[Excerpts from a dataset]

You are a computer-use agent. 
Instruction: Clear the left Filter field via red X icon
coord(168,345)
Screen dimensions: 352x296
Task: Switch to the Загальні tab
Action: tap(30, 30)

◆ **Try it**
Only an exact retyping of the full data will do.

◆ **Response to the exercise**
You are a computer-use agent. 
Instruction: Clear the left Filter field via red X icon
coord(168,345)
Screen dimensions: 352x296
Task: Switch to the Загальні tab
Action: tap(30, 30)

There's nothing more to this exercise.